* **Work instruction**
Transcribe exactly the lines from the one holding "Viewport: 769px width, 572px height." through the closing line of the entries below. Pictures stay out of the copy.

* **Provided entries**
■ ■ ■

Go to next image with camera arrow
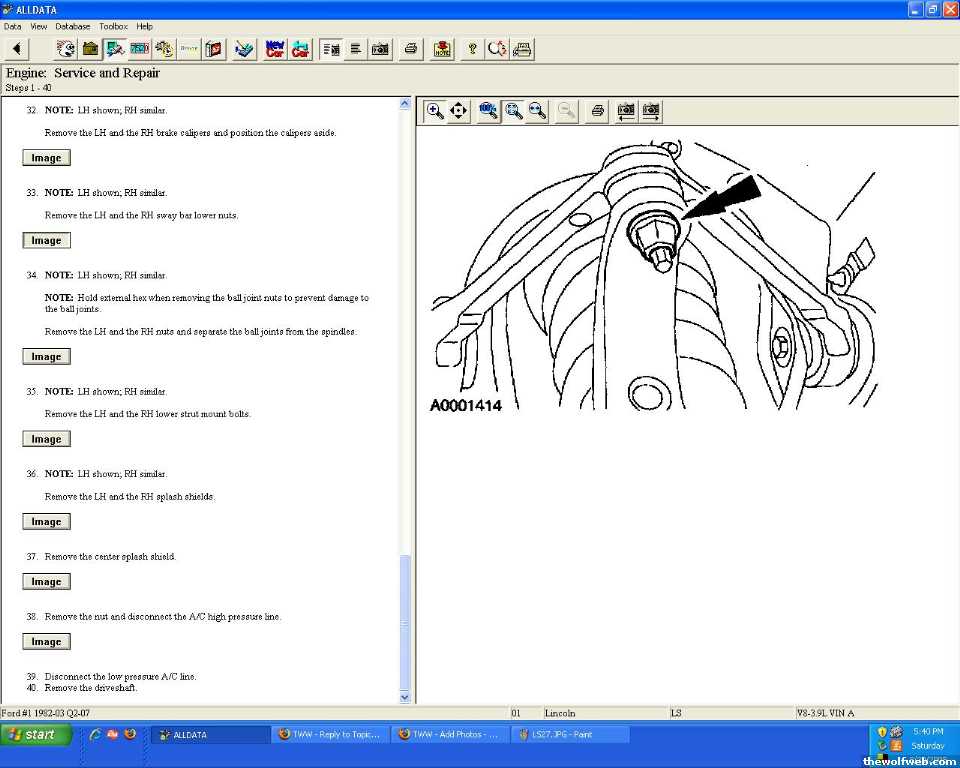960x768 pixels. point(651,111)
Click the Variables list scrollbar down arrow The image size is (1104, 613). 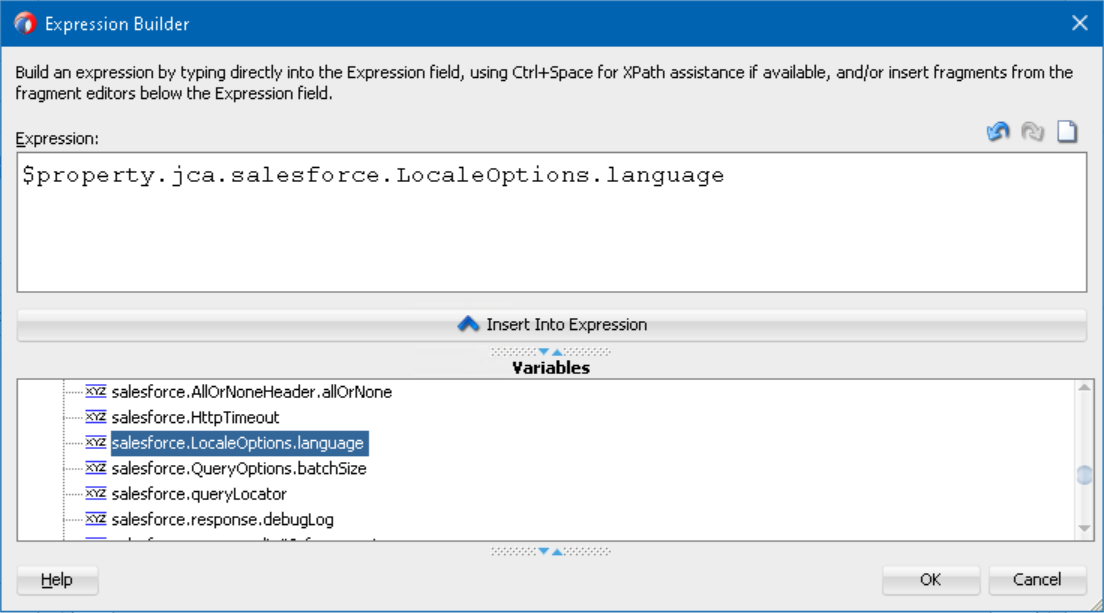point(1084,527)
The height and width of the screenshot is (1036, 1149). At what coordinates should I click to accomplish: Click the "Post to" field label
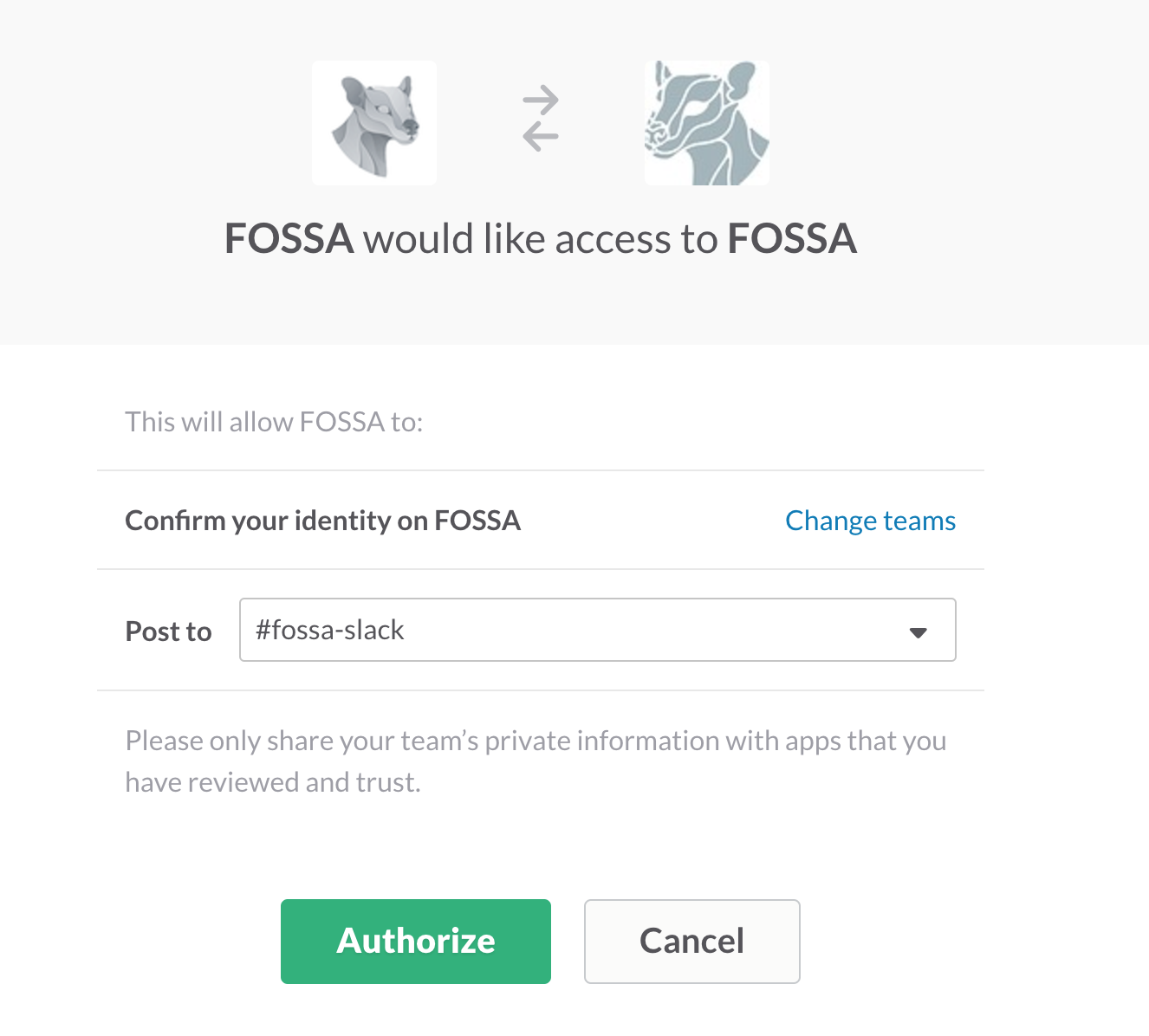(168, 631)
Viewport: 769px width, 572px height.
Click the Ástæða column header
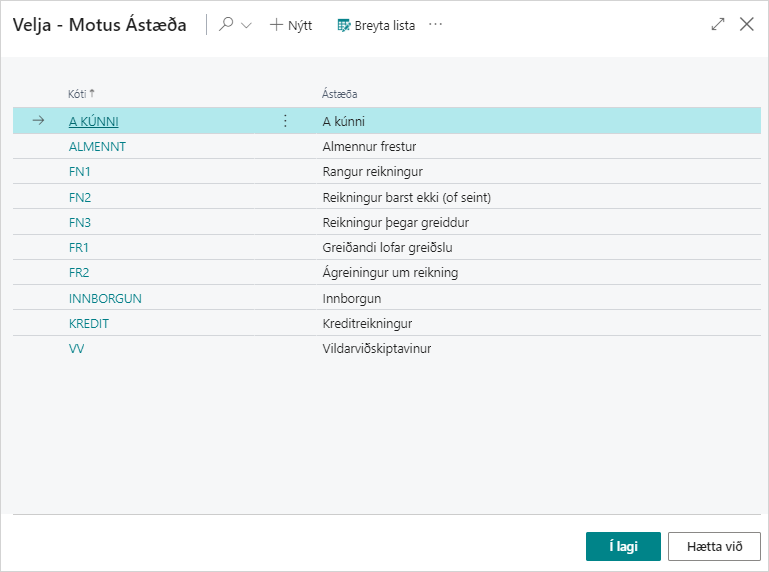[339, 94]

■ ■ ■

* **Solution to this task**
Viewport: 769px width, 572px height.
Click the Ástæða column header
[339, 94]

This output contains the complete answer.